Nicolas Graber, chanteur et guitariste nyonnais, présentait son deuxième album Anagram la semaine passée au caveau de La Parenthèse à Nyon. Un moment intimiste qui a réjoui le public.

Une guitare, une voix ! Voici Static Fence. L’artiste nyonnais Nicolas Graber, la trentaine à peine, présentait la semaine dernière son deuxième opus, intitulé Anagram. Pourquoi un tel nom ? Non sans rappeler la formule stylistique française, le musicien s’est amusé à construire les morceaux de l’album sur la base d’accords similaires mais joués dans un ordre différent, cela pour chaque titre. Et pour l’histoire, Static Fence prend vie il y a cela déjà deux ans, proposant d’abord un premier album « Bran Isle Cargo », quelques concerts ici et là, et enfin aujourd’hui, la deuxième galette tant attendue. Le chanteur-guitariste offre ainsi treize titres, tous emplis d’un esprit folk et mélancolique qui vous incite à un voyage introspectif. Rencontre avec cet homme qui ne manque aucunement d’humour !

Isa Guignet : La trentaine tout fraîche et le talent musical indéniable. À quel âge avez-vous commencé la musique ?

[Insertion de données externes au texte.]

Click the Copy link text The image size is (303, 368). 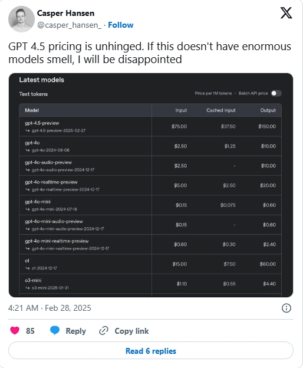[131, 331]
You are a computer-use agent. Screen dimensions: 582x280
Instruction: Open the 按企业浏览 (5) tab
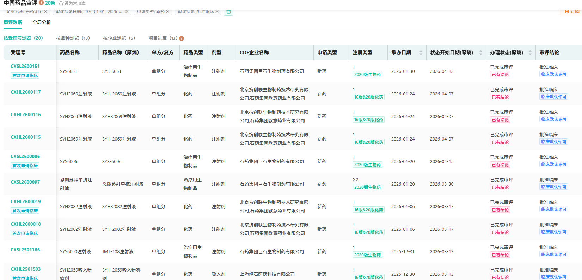[119, 38]
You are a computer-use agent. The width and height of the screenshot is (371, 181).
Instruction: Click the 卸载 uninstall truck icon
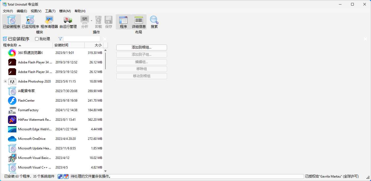[x=98, y=21]
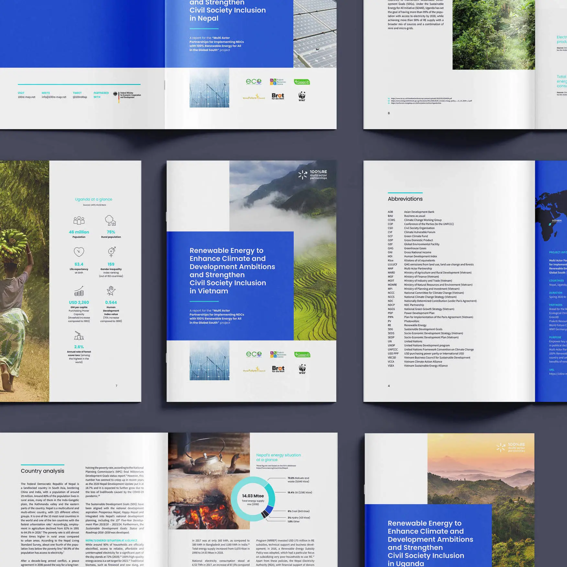Click the 100%RE logo on Vietnam cover
Screen dimensions: 567x567
coord(313,175)
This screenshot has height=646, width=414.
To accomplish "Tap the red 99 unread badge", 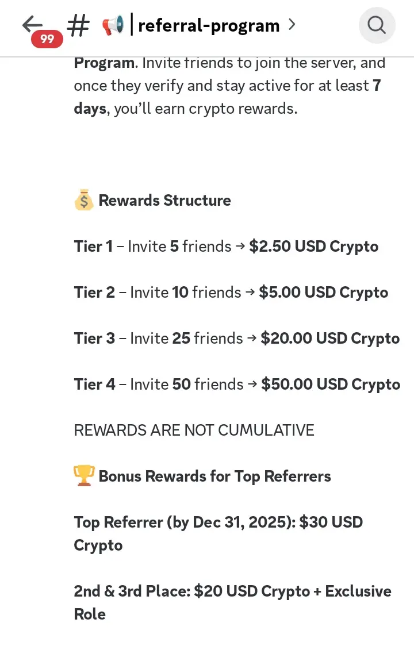I will 47,39.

Nicolas Graber : J’ai commencé à faire de la musique à l’âge de 18 ans sur une bonne vieille basse. Avec quelques amis, on était des grands fans de concerts et, un jour, on a décidé de monter un groupe. À part le batteur qui avait déjà choisi son instrument, on voulait faire de la guitare tous les trois. Et puis, quelques jours plus tard, les deux autres avaient déjà acheté la guitare et l’ampli. Il manquait une basse. Je me suis donc acheté ma première basse (son petit nom c’est Rosetta).

Après quelques années à jouer de la basse, j’avais envie de tester un autre instrument. La basse est un instrument génial mais ce n’est pas le plus adapté pour composer des mélodies. J’ai donc commencé à faire de la guitare. Pour l’anecdote, j’avais commandé une basse acoustique et le magasin s’est trompé dans la commande. Ils m’ont envoyé une guitare acoustique. Et voilà comment j’ai commencé à gratouiller sur six cordes. Et comme vous pouvez le voir, je gratouille toujours !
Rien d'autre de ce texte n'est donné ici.